Exercise prompt: Please look for the string "Switch" below and report every line in which it occurs.

--- Given information Enclosed Below ---

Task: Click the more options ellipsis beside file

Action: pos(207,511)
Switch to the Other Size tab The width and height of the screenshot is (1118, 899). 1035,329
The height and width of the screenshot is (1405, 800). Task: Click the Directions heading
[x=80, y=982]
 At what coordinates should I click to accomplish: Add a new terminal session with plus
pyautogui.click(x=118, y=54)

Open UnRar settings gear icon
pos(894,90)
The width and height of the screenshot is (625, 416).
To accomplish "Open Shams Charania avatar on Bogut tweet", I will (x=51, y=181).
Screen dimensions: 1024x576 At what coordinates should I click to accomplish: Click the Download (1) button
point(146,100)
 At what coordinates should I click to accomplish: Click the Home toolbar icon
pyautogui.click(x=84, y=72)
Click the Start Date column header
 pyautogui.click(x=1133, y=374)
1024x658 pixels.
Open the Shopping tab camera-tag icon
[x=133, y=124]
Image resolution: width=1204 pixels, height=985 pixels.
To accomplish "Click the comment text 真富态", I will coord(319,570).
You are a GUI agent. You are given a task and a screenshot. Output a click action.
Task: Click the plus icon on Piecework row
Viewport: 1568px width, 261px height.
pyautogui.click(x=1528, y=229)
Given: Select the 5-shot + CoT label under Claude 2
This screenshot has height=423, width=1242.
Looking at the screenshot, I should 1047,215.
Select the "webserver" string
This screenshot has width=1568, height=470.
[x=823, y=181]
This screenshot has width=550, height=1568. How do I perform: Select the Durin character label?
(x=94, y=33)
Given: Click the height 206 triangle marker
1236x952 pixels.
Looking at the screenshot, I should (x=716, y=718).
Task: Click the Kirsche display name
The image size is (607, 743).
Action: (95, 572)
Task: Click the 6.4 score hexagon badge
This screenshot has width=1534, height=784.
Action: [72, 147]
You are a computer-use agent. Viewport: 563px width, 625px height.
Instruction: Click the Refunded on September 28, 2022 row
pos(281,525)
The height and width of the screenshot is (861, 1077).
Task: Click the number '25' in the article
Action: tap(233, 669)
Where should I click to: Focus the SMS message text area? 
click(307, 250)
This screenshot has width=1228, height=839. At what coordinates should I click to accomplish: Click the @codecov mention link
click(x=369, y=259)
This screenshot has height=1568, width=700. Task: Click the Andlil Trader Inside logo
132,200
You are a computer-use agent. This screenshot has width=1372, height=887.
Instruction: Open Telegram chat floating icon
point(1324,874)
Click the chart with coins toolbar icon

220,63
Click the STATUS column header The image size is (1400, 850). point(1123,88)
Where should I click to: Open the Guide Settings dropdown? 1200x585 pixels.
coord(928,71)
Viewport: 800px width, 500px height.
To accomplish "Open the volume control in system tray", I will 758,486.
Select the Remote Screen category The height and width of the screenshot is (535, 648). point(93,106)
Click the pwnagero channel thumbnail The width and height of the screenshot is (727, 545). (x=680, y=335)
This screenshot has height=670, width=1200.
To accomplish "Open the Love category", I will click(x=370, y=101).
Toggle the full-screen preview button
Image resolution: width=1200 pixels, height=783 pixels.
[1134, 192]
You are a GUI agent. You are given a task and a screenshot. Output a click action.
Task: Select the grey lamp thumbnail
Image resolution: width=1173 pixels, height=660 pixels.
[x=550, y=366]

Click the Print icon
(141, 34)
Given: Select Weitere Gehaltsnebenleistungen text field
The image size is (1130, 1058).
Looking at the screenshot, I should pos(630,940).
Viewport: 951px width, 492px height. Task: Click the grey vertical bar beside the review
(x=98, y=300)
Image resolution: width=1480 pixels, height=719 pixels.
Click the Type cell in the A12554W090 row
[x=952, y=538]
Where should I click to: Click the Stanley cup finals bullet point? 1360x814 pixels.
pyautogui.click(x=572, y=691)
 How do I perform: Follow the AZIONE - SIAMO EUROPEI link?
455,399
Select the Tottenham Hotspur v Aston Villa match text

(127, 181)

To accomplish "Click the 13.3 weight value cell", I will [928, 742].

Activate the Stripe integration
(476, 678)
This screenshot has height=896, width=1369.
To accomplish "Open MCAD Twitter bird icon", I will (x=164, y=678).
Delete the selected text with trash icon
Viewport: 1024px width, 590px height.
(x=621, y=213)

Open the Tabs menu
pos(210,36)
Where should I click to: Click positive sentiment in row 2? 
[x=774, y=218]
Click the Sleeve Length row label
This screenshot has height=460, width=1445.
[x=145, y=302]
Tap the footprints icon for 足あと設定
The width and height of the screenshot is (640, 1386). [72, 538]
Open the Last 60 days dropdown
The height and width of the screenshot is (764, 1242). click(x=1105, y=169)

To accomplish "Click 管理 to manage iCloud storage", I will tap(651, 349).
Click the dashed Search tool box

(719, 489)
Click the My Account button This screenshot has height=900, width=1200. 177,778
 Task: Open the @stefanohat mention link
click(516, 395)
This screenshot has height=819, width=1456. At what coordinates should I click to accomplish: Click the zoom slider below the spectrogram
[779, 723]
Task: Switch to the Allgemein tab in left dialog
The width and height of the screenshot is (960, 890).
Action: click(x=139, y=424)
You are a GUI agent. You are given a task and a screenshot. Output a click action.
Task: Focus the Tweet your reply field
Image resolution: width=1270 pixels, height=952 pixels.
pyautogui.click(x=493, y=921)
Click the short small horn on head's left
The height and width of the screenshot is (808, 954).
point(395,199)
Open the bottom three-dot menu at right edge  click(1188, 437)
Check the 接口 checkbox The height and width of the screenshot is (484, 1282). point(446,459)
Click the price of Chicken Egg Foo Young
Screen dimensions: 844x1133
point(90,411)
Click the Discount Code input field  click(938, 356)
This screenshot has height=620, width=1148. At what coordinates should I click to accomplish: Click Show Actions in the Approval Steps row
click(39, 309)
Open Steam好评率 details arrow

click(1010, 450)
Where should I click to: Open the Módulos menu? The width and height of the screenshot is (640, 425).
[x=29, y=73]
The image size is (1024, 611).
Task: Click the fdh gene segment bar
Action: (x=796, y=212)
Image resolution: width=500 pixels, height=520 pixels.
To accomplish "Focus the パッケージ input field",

--- End of Enclosed Given information ---

Your solution:
Switch to the Other Size tab The width and height of the screenshot is (1118, 899). 1035,329
Task: Switch to the Allgemein tab in left dialog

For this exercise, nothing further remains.